At year-end, two state governments set an example — one showed how governments ought to act, the other could serve as an illustration of how not to. The newly-formed Rajasthan government’s decision to scrap the minimum educational qualification for contesting local body elections in the state mirrors a respect for the people’s choice in a representative democracy. On the other hand, the Gujarat government’s order making it compulsory for students to say “Jai Hind” and “Jai Bharat” to mark their attendance in schools smacks of state paternalism and, more worryingly, its distrust of the patriotism of the people.

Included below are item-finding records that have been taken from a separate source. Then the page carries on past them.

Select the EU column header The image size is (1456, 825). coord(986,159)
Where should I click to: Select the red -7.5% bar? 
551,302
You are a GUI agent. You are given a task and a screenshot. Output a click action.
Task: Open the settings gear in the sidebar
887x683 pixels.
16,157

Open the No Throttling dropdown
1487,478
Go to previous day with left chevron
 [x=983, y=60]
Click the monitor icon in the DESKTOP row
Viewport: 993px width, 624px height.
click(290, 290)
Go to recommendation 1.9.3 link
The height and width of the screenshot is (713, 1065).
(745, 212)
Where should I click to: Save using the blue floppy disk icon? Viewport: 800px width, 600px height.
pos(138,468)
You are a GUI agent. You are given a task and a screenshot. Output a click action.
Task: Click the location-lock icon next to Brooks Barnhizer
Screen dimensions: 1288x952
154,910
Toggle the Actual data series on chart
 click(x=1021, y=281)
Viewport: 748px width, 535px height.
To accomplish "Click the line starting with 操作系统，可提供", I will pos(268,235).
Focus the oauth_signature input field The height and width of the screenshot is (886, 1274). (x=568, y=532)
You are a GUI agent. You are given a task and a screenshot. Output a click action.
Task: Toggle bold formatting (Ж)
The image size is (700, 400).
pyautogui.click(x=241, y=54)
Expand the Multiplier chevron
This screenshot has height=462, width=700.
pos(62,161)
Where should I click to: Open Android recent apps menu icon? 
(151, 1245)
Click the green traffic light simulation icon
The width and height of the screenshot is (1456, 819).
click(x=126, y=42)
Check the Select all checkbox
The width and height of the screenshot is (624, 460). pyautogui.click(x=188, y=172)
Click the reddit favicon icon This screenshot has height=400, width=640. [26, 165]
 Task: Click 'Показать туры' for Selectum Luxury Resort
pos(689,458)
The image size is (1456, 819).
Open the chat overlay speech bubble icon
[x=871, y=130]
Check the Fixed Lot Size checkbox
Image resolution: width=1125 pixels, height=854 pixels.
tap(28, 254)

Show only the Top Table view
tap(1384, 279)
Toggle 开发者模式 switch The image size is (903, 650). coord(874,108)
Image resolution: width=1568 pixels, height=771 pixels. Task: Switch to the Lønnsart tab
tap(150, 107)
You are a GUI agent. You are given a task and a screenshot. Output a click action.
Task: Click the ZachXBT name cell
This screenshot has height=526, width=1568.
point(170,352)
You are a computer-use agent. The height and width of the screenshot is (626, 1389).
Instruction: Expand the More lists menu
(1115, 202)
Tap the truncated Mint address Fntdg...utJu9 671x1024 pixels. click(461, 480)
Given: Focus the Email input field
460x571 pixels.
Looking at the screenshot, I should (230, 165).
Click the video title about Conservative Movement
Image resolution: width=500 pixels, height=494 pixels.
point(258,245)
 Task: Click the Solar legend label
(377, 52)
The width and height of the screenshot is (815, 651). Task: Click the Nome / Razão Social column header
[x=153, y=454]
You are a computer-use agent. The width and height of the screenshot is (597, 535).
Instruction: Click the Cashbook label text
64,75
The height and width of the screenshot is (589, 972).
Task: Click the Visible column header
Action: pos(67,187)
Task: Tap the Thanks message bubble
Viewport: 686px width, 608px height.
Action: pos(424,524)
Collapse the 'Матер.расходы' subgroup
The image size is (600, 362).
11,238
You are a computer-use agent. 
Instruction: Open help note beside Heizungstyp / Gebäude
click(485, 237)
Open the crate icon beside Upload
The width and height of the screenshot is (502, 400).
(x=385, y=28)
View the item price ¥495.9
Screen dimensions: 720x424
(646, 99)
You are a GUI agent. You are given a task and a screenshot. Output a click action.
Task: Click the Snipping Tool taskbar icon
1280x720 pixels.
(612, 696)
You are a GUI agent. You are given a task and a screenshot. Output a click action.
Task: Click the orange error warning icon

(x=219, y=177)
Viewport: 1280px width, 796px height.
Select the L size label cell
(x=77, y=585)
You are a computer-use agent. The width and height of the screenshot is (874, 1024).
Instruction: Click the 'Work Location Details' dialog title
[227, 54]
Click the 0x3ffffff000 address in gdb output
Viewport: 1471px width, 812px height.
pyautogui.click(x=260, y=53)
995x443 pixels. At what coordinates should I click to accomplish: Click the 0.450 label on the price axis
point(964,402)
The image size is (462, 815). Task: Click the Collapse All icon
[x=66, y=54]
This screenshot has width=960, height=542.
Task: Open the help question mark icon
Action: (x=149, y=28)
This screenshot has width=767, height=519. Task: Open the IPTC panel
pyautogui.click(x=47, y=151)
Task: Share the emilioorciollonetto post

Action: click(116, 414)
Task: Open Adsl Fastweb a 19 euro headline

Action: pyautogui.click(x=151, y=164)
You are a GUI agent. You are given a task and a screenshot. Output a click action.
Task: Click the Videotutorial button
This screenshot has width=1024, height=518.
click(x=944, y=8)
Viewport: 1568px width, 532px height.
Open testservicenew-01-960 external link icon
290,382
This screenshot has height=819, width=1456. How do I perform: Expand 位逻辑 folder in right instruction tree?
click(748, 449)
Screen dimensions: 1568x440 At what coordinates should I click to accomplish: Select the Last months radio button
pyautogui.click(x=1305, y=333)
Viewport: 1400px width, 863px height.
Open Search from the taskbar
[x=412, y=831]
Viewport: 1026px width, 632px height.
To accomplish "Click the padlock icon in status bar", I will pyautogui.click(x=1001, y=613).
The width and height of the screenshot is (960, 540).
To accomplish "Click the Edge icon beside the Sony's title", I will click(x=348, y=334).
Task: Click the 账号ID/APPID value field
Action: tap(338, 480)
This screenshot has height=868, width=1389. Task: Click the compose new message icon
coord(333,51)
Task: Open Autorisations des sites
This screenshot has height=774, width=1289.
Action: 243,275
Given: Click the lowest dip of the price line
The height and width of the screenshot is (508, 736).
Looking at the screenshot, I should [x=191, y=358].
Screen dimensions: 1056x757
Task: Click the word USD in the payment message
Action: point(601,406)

In Rajasthan, the previous BJP government had made it mandatory for people contesting zila parishad, panchayat samiti and municipal elections to have passed Class 10, those contesting sarpanch elections to have passed Class 8 and those standing for sarpanch elections in panchayats in scheduled areas to have cleared Class 5. An educational qualification in a country of great inequalities is biased against women, the poor and marginalised communities, all of whom have a lower literacy rate than the average. According to the 2011 census, female literacy in Rajasthan was a mere 52 per cent, while rural literacy was 61 per cent. In such a scenario, the earlier rule effectively restricted universal franchise by severely limiting the pool from which voters could choose their representatives, as well as denting the gains made by the 33 per cent reservation for women in local bodies. Chief Minister Ashok Gehlot has done well to ensure that the right to represent and choose one’s representatives is no longer circumscribed in Rajasthan.
The Gujarat government seems to believe that love and respect for India and its symbols must be force-fed to the young through rote and repetition, as though such feelings are multiplication tables. The sentiment of patriotism, to have any meaning at, all must be voluntary and heartfelt. The Gujarat government’s resolution making an invocation to the motherland compulsory in all schools gives rise to important questions: How exactly did it determine the need for such performative patriotism among school children? What mechanism was used to measure the patriotism deficit that the order clearly seeks to address? By most accounts, the people of India, and Gujarat, do not need to be forced by a government order to love their country. The job of a government is to facilitate the full development of the people it represents and to allow their will to be heard. Forcing children to parrot nationalist slogans is alienating and unnecessary.